Peter Mandelson;EU Trade Commissioner;The biofuel challenge:Biofuel Conference organised by the European Commission;Charlemagne, European Commission, 5 July 2007 at 11h00,07.7.5
 
The European Union deepens energy relations with Brazil,07.7.5

 ディマス委員がブラジルの経験をどう見ているかは分からない。彼の目には、それほど好ましくは映っていない かもしれない。しかし、小農民を追い払い、牧草地を次々とサトウキビ畑に変え* 、そのあおりでアマゾン森林に牧畜業者が進出するブラジルで生産されるエタノールが、環境影響最小限のバイオ燃料と認められる可能性は十分にありそうだ。第二世代バイオ燃料が現在のトウモロコシやサトウキビに由来するエタノールに代わる主要バイオ燃料となるのは、2020年よりもずっと後のことかもしれない。

  *サンパウロ・サトウキビ製造者ユニオンによると、今後15年の間に、現在のブラジルの草地のおよそ3分の1、1億fがサトウキビ生産に転換されると予想される(Peter Blachbum,Brazil could double output by 2014-UNICA,Reuters,06.8.4,http://tinyurt.com/ypqrrw)。

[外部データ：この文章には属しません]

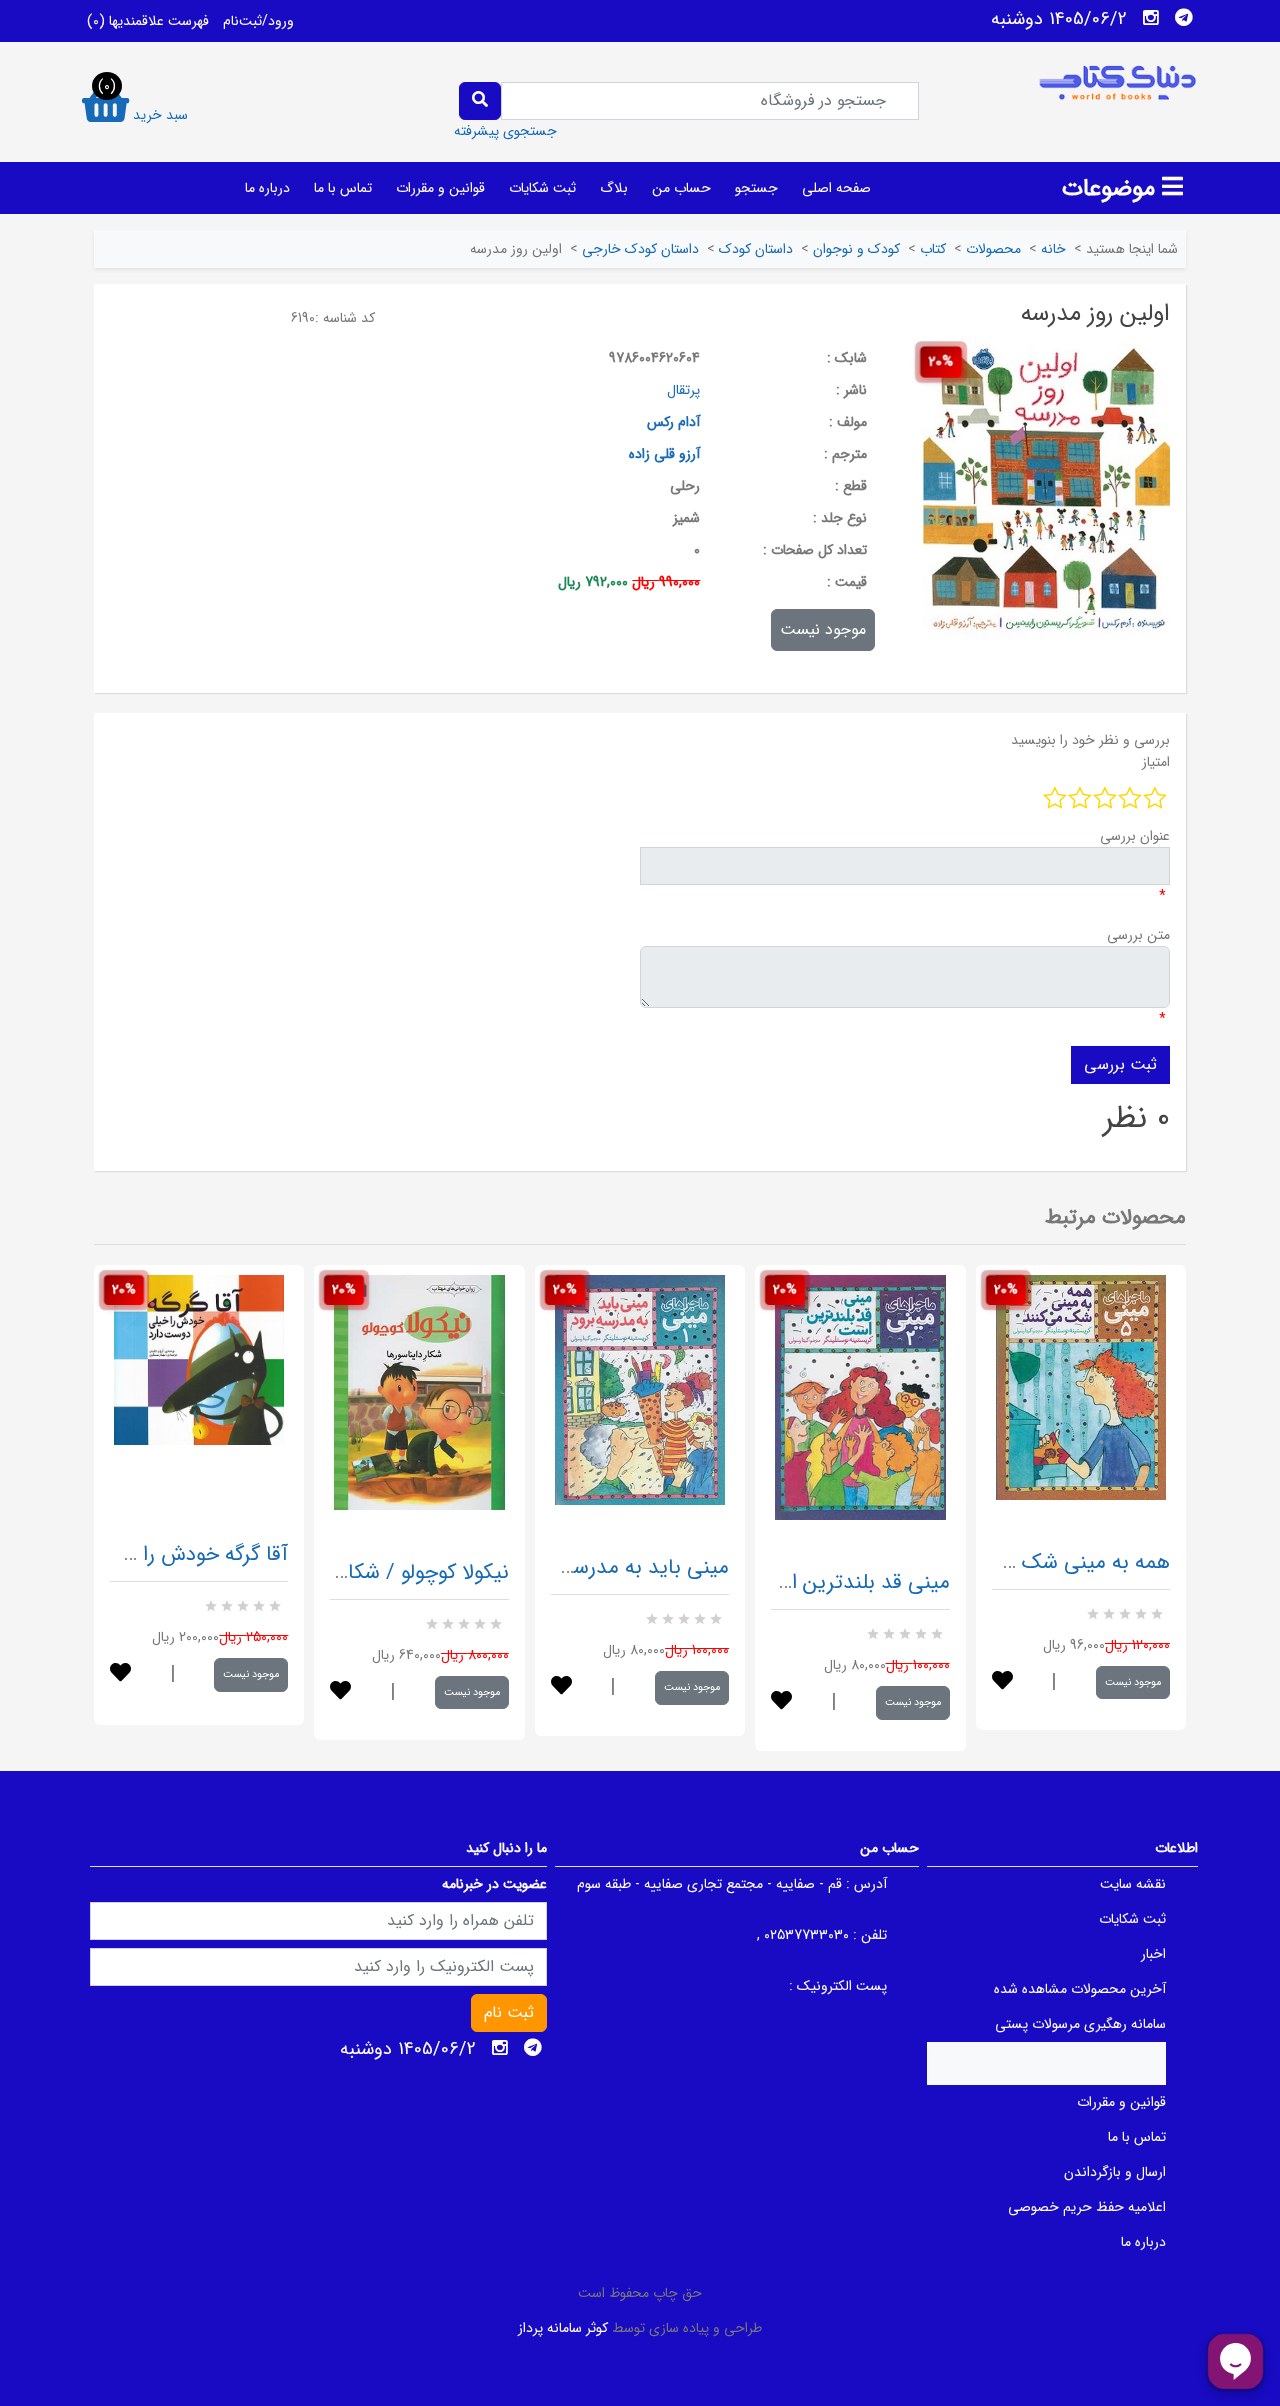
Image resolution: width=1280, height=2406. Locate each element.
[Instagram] (1151, 18)
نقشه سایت (1133, 1884)
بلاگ (614, 188)
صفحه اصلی (836, 188)
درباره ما (267, 188)
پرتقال (683, 390)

 だが、例え第二世代バイオ燃料の大々的利用が可能になったとしても、第二世代なら何でもいいというわけにもいかない。先の国連報告(国連バイオエネルギー影響評価報告 バイオ燃料産業急拡大に警告,07.5.10)は次のように指摘する。

 ”将来は、農業・林業残滓(廃棄物)や他の廃棄物に依存する第二世代技術がバイオ燃料生産のための土地要求を大きく減らす可能性がある。同時に、このような残滓は、土壌と健全な生態系を維持するために必要で、一定量が地面に残されねばならないことを認めることも重要だ。伐採残物は、重要な森林栄養源で、雨、太陽、風から土壌を保護し、侵食のリスクを減らす。農業残滓は農地で同様な役割りを果たす。「土壌の劣化と収量減少を避けるためにどれだけの残滓を安全に取り除けるかは、一層の研究が必要だ」”。

 ”保全的農業技術は、新たな土壌有機物の形成で炭素を吸収し、気候変動の懸念への取り組みを助けることができる。しかし、もしこの有機物の大部分がバイオエネルギーに転換されるとすれば、広大な土地の二酸化炭素固定能力が減少、大気中への炭素再放出に結果するだろう。特に(作物残滓を含む)原料品全体が利用できる第二世代燃料については、収穫物の一定割合を畑に残すように農民を説得するのは困難だろう”。

 ”保護緩衝帯や野生動物の回廊としての永年作物の利用は、化学物質流出の削減や小鳥その他の野生動物のハビタットを提供する環境便益がある。ヤトロファのような一定の作物は、劣化した土地条件の改良を助けることで砂漠化を反転できる。しかし、一層持続可能なエネルギー作物でさえ、自然の森林や草原に変わることはできない”。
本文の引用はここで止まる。